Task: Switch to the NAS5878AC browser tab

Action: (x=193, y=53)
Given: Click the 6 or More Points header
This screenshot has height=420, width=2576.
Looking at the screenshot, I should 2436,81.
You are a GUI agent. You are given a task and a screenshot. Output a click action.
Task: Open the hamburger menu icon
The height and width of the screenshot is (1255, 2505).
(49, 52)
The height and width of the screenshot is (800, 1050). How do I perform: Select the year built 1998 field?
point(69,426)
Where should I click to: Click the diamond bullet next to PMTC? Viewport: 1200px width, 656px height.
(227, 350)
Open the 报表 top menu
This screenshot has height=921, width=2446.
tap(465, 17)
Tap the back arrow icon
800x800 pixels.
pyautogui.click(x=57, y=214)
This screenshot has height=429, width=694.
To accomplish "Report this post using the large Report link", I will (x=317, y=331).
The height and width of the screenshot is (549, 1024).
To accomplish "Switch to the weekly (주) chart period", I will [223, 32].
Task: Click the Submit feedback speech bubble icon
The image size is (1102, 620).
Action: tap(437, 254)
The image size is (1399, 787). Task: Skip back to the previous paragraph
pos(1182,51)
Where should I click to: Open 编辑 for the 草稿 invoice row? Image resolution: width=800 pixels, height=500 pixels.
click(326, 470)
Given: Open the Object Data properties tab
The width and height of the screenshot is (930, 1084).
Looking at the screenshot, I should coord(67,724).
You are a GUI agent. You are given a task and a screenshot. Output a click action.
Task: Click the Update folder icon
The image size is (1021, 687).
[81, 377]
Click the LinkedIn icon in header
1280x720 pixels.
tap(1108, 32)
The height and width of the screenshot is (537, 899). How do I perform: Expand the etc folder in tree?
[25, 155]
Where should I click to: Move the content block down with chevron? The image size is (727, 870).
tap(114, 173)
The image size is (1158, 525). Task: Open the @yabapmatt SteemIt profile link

Your instructions:
Ending with the line containing "The height and width of the screenshot is (549, 1024).", please print exactly the lines of the material above from its first line onward, and nothing else.

Written answer:
Task: Switch to the NAS5878AC browser tab

Action: (x=193, y=53)
Given: Click the 6 or More Points header
This screenshot has height=420, width=2576.
Looking at the screenshot, I should 2436,81.
You are a GUI agent. You are given a task and a screenshot. Output a click action.
Task: Open the hamburger menu icon
The height and width of the screenshot is (1255, 2505).
(49, 52)
The height and width of the screenshot is (800, 1050). How do I perform: Select the year built 1998 field?
point(69,426)
Where should I click to: Click the diamond bullet next to PMTC? Viewport: 1200px width, 656px height.
(227, 350)
Open the 报表 top menu
This screenshot has height=921, width=2446.
tap(465, 17)
Tap the back arrow icon
800x800 pixels.
pyautogui.click(x=57, y=214)
This screenshot has height=429, width=694.
To accomplish "Report this post using the large Report link", I will (x=317, y=331).
The height and width of the screenshot is (549, 1024).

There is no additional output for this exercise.